Un chercheur sénégalais et son équipe du département de physique de l’Université Cheikh Anta Diop de Dakar (UCAD) ont mis au point un procédé permettant de produire de l’énergie à partir de la coque d’arachide.
L’initiative fait partie d’une trentaine de projets africains retenus en avril dernier par la Royal Society de Londres, la plus ancienne académie scientifique indépendante au monde, vouée à la promotion de l’excellence scientifique, en vue d’un financement dans le cadre du programme Future Leaders – African Independent Research (FLAIR).
Au Sénégal, l’arachide compte parmi les quatre premiers produits d’exportation et sa production occupe environ 63% des populations rurales, selon les chiffres du ministère de l’Agriculture. En 2018, la filière a enregistré une production estimée à 1,43 million de tonnes.
L’idée, selon Balla Diop Ngom, enseignant-chercheur à l’UCAD et directeur du Laboratoire de photonique quantique, énergie et nano-fabrication du groupe de physique du solide et sciences des matériaux (Gpssm), c’est de rendre rentable cette filière depuis la graine jusqu’à la coque, généralement jetée par les producteurs et les consommateurs.
Grâce au procédé mis au point, Balla Diop Ngom et son équipe ont pu synthétiser, à partir de la coque d’arachide, l’oxyde de zinc et ses dérivés. Le mélange de ces matériaux permet d’obtenir un composite capable de stocker le rayonnement solaire et de le redistribuer sous forme d’énergie.
À en croire le chercheur, la majeure partie des investissements en énergie solaire est généralement consacrée aux batteries solaires qui font fonctionner les panneaux.

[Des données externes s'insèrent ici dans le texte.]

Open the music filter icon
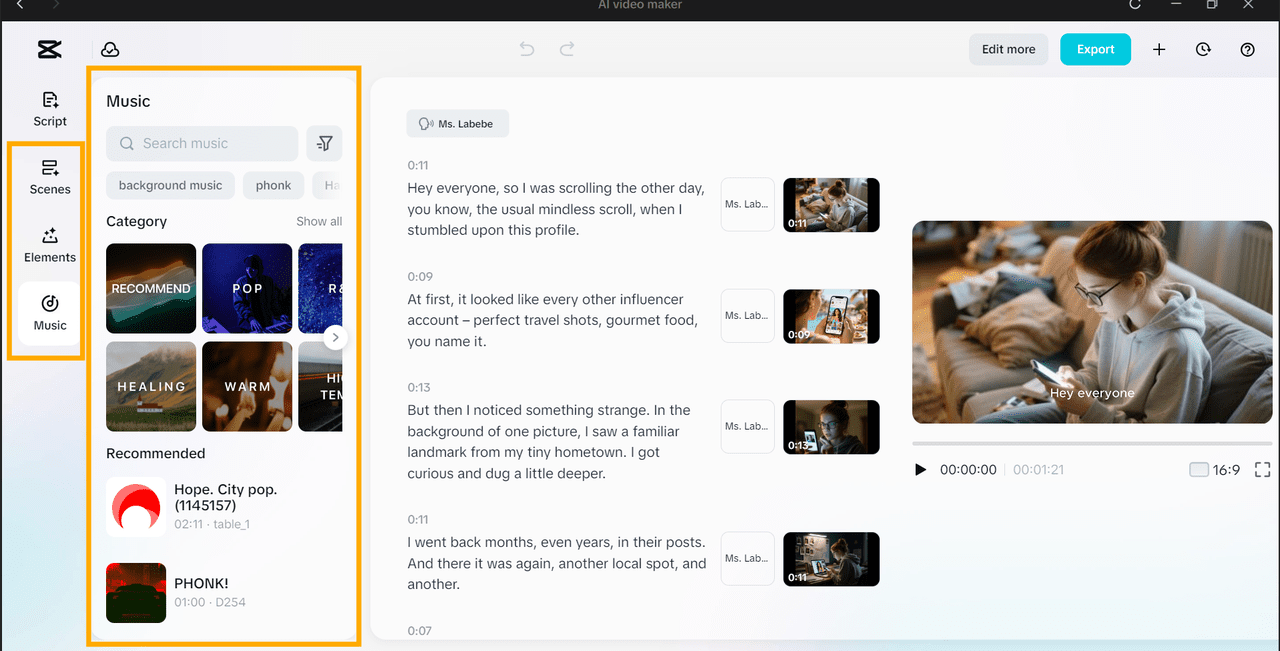 (324, 144)
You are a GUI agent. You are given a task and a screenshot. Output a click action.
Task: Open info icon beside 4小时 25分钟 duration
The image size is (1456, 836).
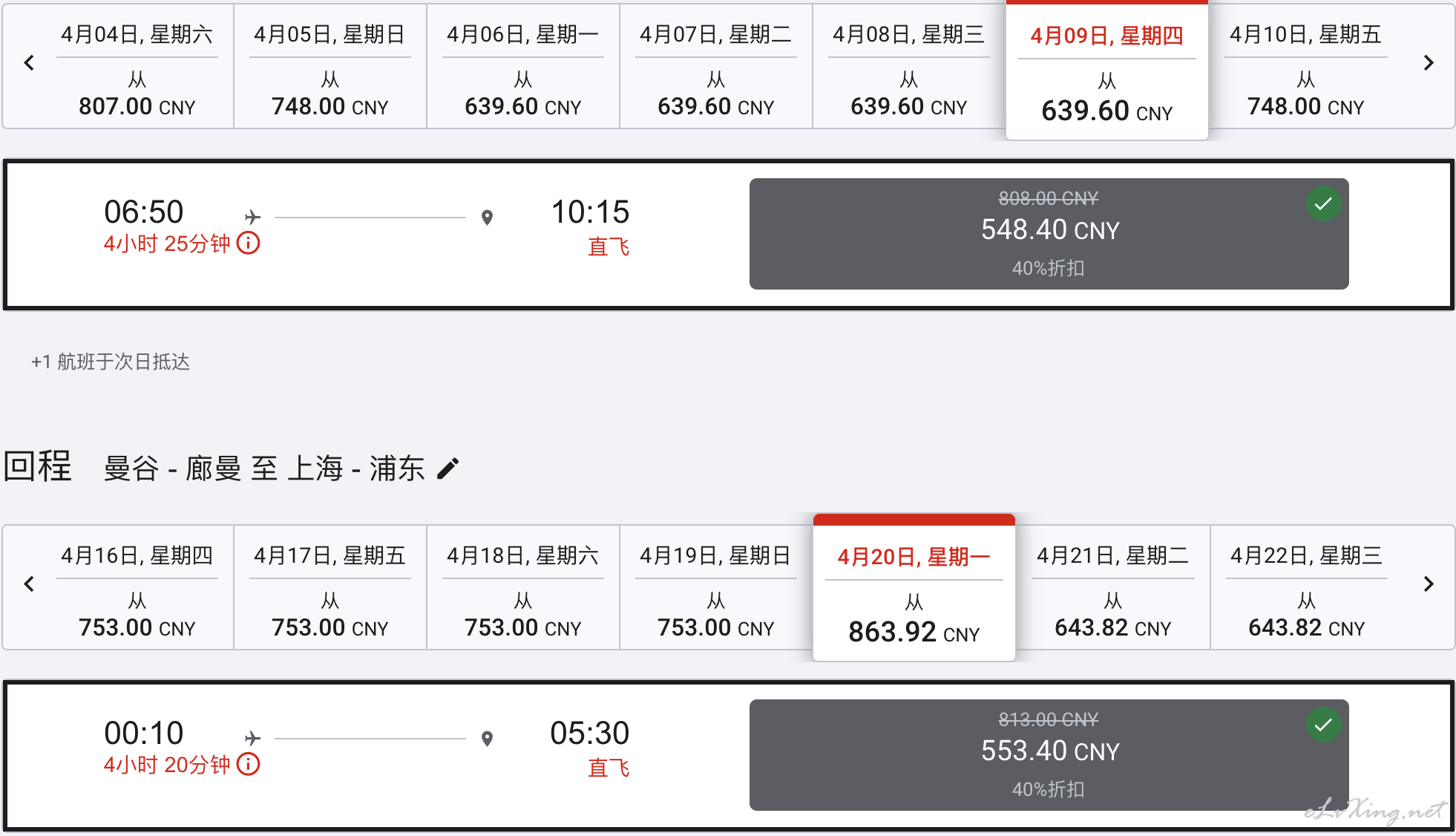[x=249, y=243]
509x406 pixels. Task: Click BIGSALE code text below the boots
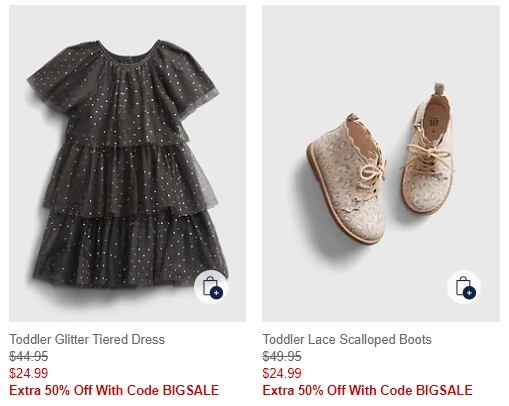[444, 390]
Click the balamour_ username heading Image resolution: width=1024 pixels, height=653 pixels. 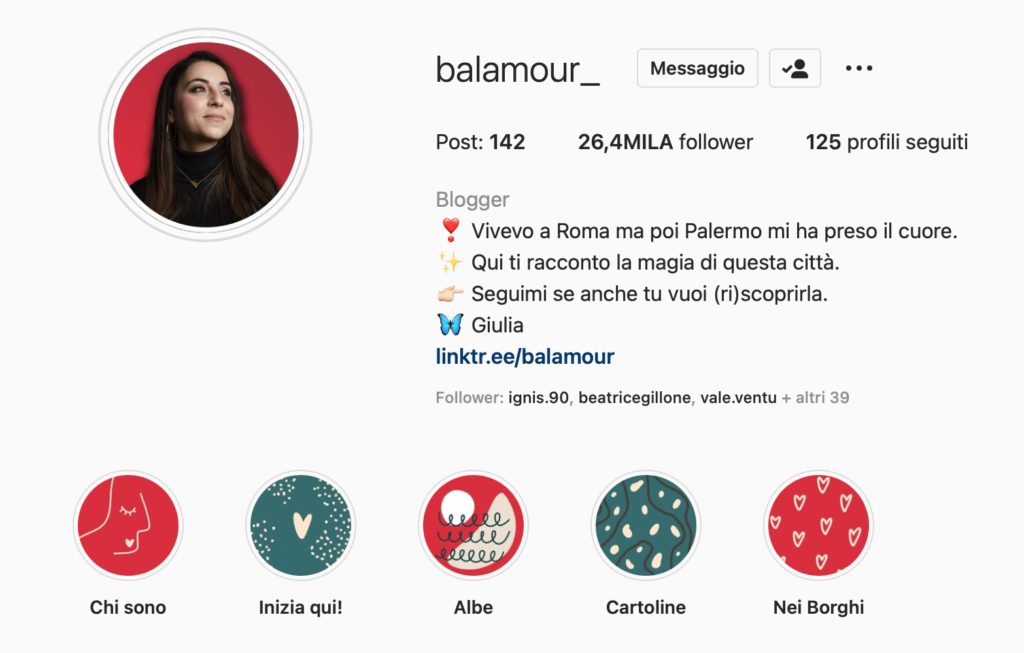517,69
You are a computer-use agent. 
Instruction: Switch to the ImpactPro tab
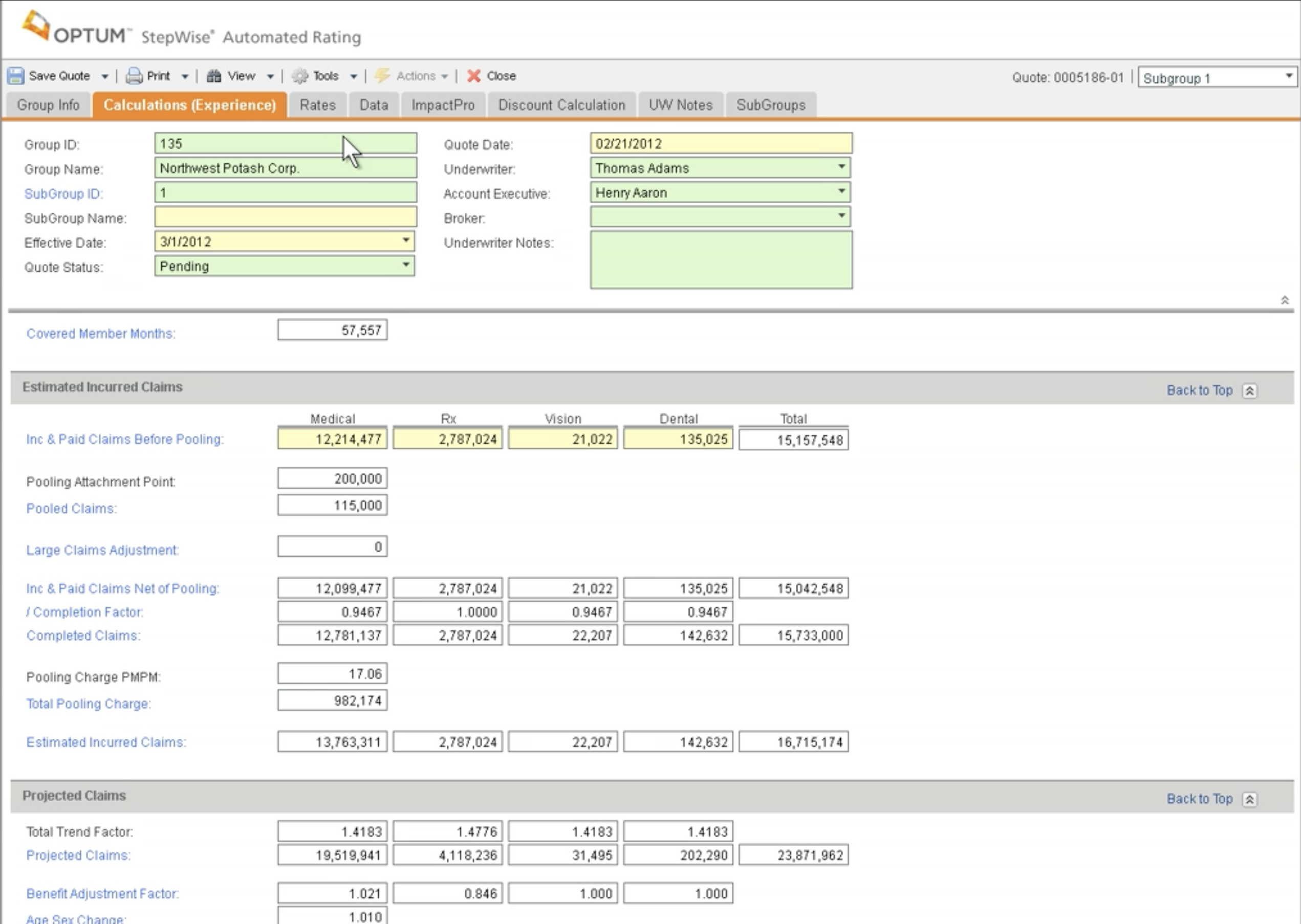coord(443,105)
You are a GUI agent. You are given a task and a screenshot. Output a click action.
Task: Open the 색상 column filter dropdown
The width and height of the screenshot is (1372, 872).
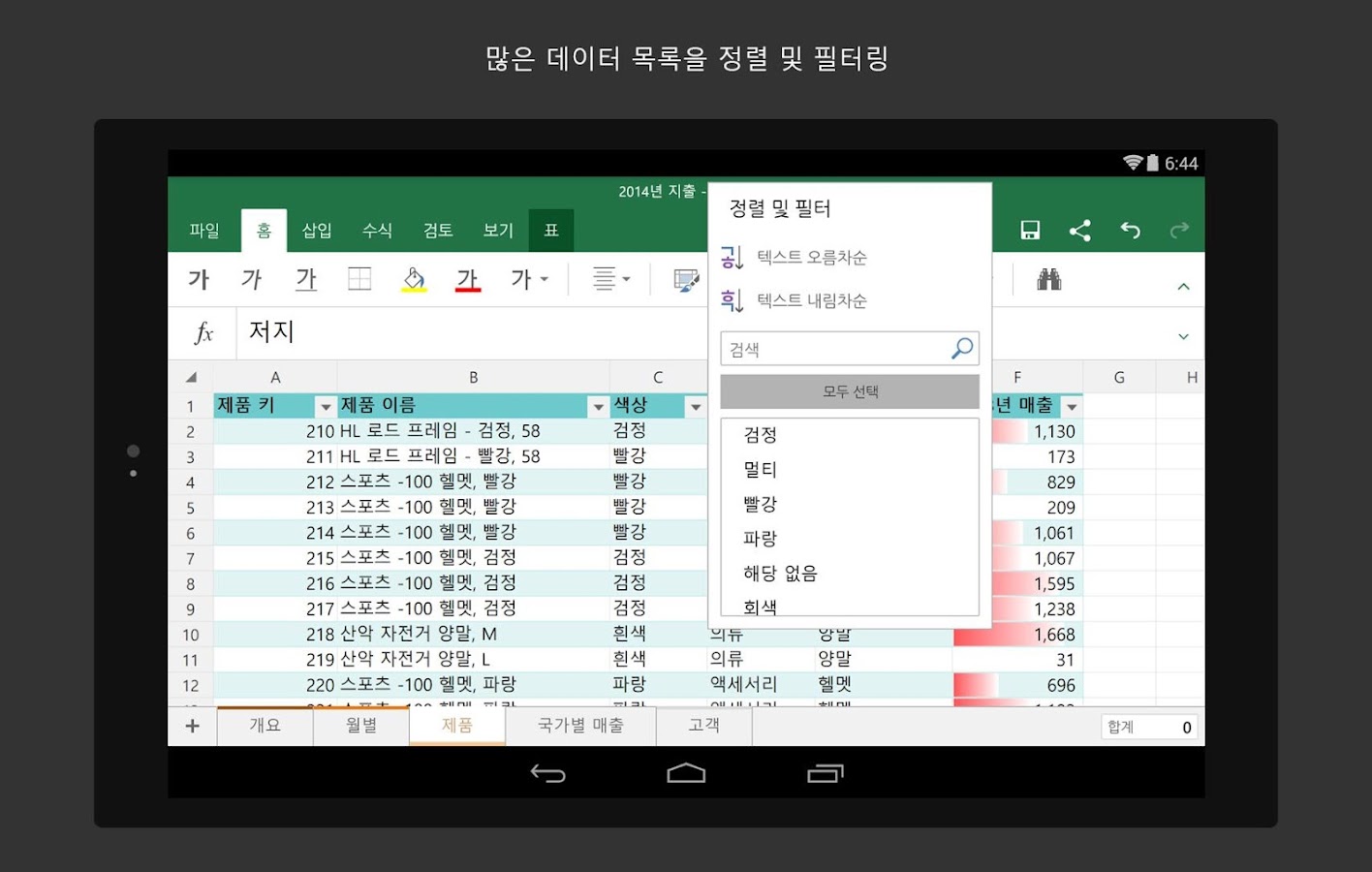coord(697,407)
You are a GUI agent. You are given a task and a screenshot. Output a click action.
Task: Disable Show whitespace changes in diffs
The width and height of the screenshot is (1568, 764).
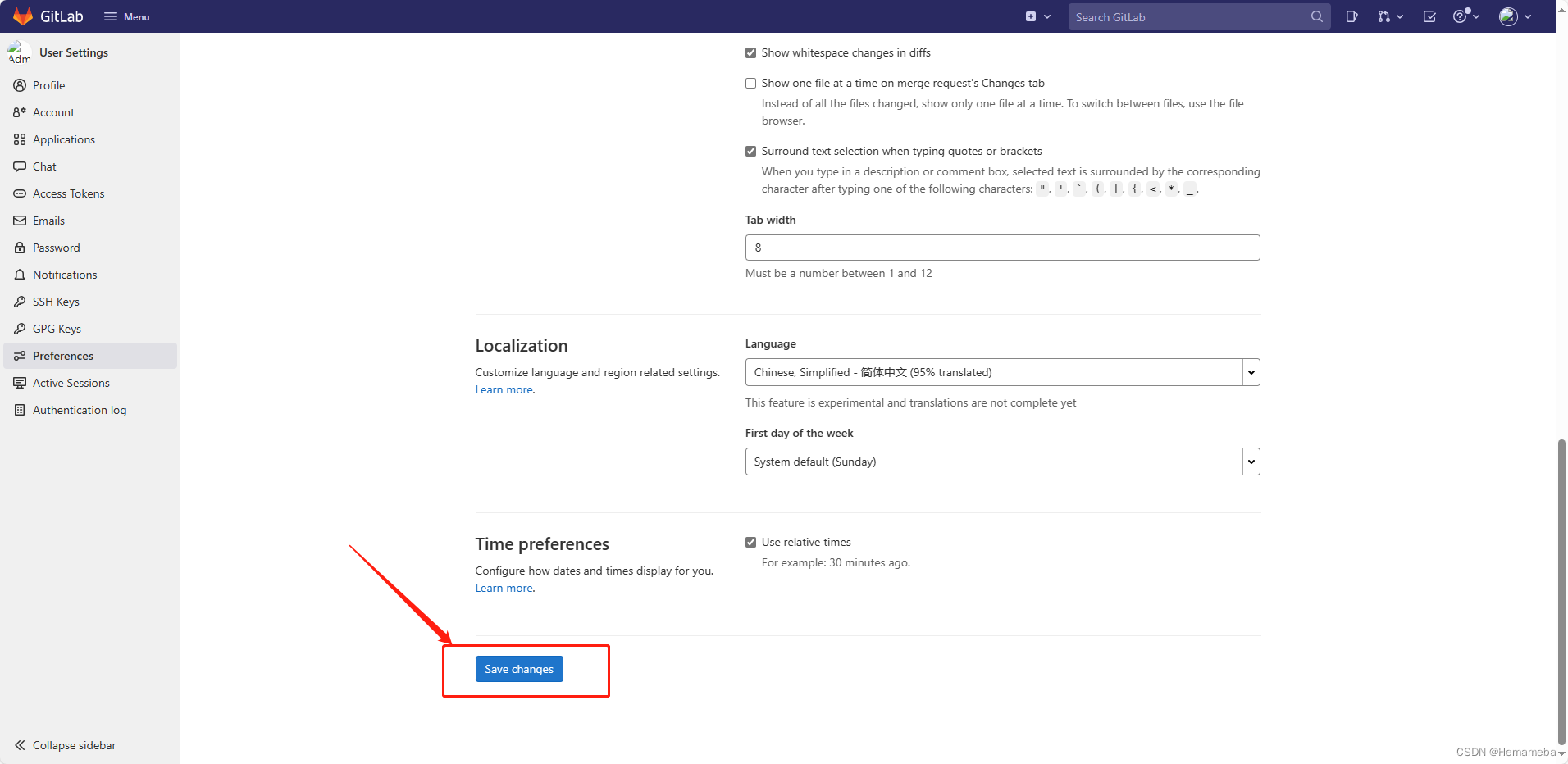tap(750, 53)
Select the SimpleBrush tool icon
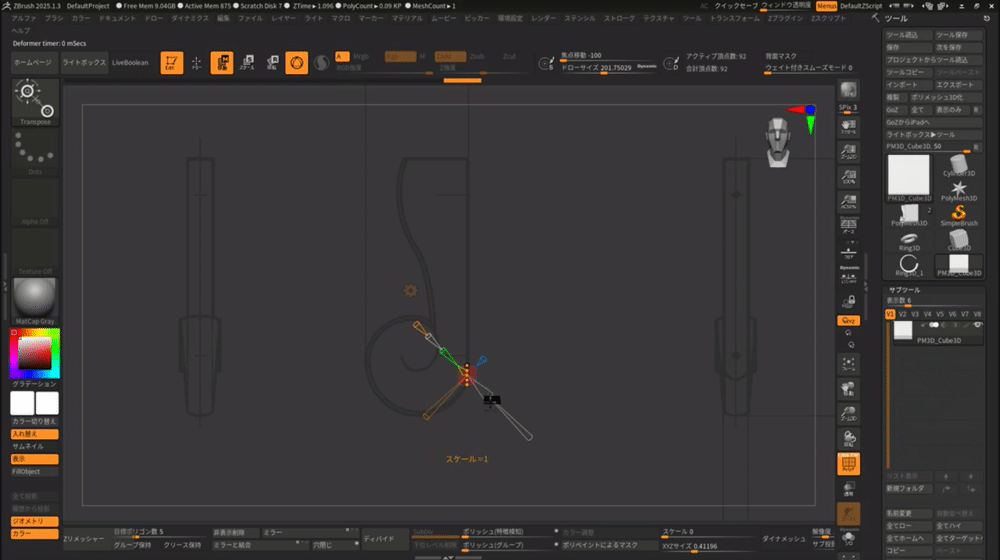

« A partir des électrodes conçus à base de notre composite, nous pouvons fabriquer des batteries de photons ou simplement utiliser ce matériau comme couche-tampon des cellules photovoltaïques pour stocker l’énergie », explique Balla Diop Ngom à Scienceactu.com
Zones rurales
La finalité, précise-t-il, c’est de développer une technologie moins coûteuse, capable de produire une énergie propre et non-polluante, qui respecte l’environnement.
A l’étape actuelle, le chercheur indique que son procédé permet une transformation totale (sans résidus) de la coque d’arachide.
Avec un gramme (1g) de coque d’arachide, estime-t-il, on peut obtenir un gramme (1g) du composite et produire une quantité d’énergie équivalente à 242 Farad (soit 0,242 Kilowatt heure).
« Si cette technologie est maîtrisée et que nous arrivons à faire un transfert industriel, cela permettra de créer une valeur ajoutée pour les producteurs d’arachides et résoudre le déficit énergétique, surtout en milieu rural », précise Balla Diop Ngom.
Selon les données publiées par l’Agence sénégalaise de l’électrification rurale (ASER), en 2018, seulement 42,3% des populations sénégalaises vivant dans les zones rurales ont accès à l’électricité.
Pour sa part, Allé Dioum, responsable de l’équipe de recherche Matériaux, Systèmes composites et Applications à l’UCAD, estime que ce déficit énergétique peut être comblé par l’adoption de sources d’énergie innovantes combinant la biomasse, le solaire photovoltaïque et le solaire thermique.
Volonté politique
Lorsqu’on parle des énergies renouvelables, explique Allé Dioum, il est beaucoup plus efficace d’évaluer les besoins énergétiques de chaque zone et d’adapter les sources d’énergie aux réalités du milieu, en vue de susciter l’implication des populations locales.
« Quand il faut investir dans le domaine du solaire en milieu urbain et rural, la technologie à déployer ne devrait pas être la même. En milieu rural par exemple, il est plus efficace d’intégrer la biomasse et de créer de la valeur au niveau des populations agricoles », souligne Allé Dioum.
Pour le chercheur, le déficit énergétique auquel font face les pays africains résulte d’un manque de volonté politique, lié à une mauvaise orientation des investissements dans ce domaine. Car, précise-t-il, il existe plusieurs solutions moins onéreuses et moins polluantes basées sur la mise en place de systèmes qui, au-delà de produire de l’énergie, a des effets induits sur l’économie des milieux dans lesquels ils sont implantés.
« En réalité, si les investissements sont bien orientés et adaptés aux besoins de chaque milieu, il est possible d’améliorer les rendements agricoles, créer des emplois, faciliter un accès à l’eau et avoir d’autres services à partir de l’installation d’un simple système photovoltaïque plus efficace », estime l’expert.
Aussi incite-t-il les pouvoirs publics et le secteur privé à s’approprier régulièrement des technologies mises au point par les acteurs, en ce qui concerne les énergies renouvelables.